All phage isolates obtained in this study were P. plecoglossicida specific but not strain specific, suggesting that a single phage strain or a few phage strains could provide effective phage therapy. Further studies should be performed to select the most effective phage strain or effective combination of phage strains for therapeutic applications. The fact that infection was established by oral route also suggests that the intestine is an important portal of entry for the pathogen, and the narrow host range of phage should be an advantage in phage treatment because the phage do not harm the normal intestinal microflora.
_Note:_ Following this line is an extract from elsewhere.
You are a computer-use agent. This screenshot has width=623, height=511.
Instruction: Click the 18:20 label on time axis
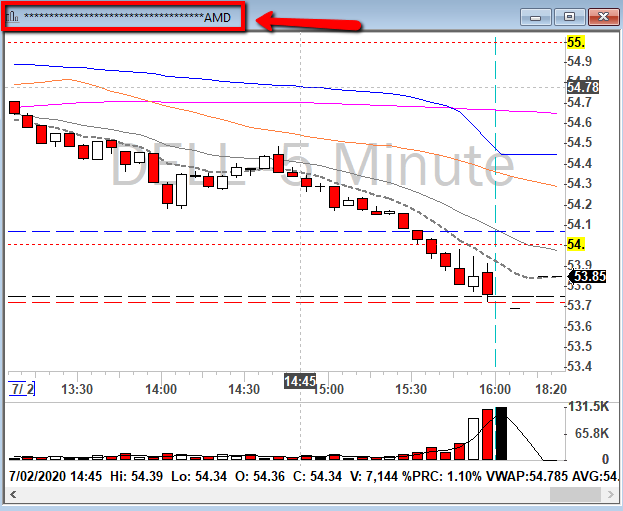tap(551, 389)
Phage-resistant variants of P. plecoglossicida, which were induced in vitro, lacked virulence for ayu, and no phage-resistant variants were obtained from fish that died after phage treatment. In successful phage control of E. coli infections in mice and calves, the phage-resistant organisms that emerged during phage treatment were the less virulent K type organisms (23, 24). Considering the general importance of the bacterial cell surface as a virulence factor, a surface component associated with bacterial virulence also seems to be the receptor for phage attachment, and consequently phage-resistant variants of a virulent organism would not be pathogenic. As stated previously (2), adaptation of a pathogen and a phage in which the bacterial surface virulence determinant is the attachment site for the phage may be essential for successful phage therapy or control. If this is true, P. plecoglossicida must have such a cell surface component that is a virulence factor; this hypothesis is supported by the fact that no toxins lethal to ayu were detected in P. plecoglossicida cultures (data not shown). From a different point of view, phage should be useful for obtaining mutants that have different surface characteristics as virulence factors for given pathogenic bacteria.

In conclusion, our successful phage treatment of experimentally induced P. plecoglossicida infection suggests that phage could be used to control this disease. Moreover, the finding that phage can inhibit bacterial growth in water (Fig. 3) suggests that the phage could be used prophylactically to prevent horizontal transmission of the pathogen. Experiments to determine the effectiveness of phage against natural infections should be performed in order to develop a phage control treatment for the disease.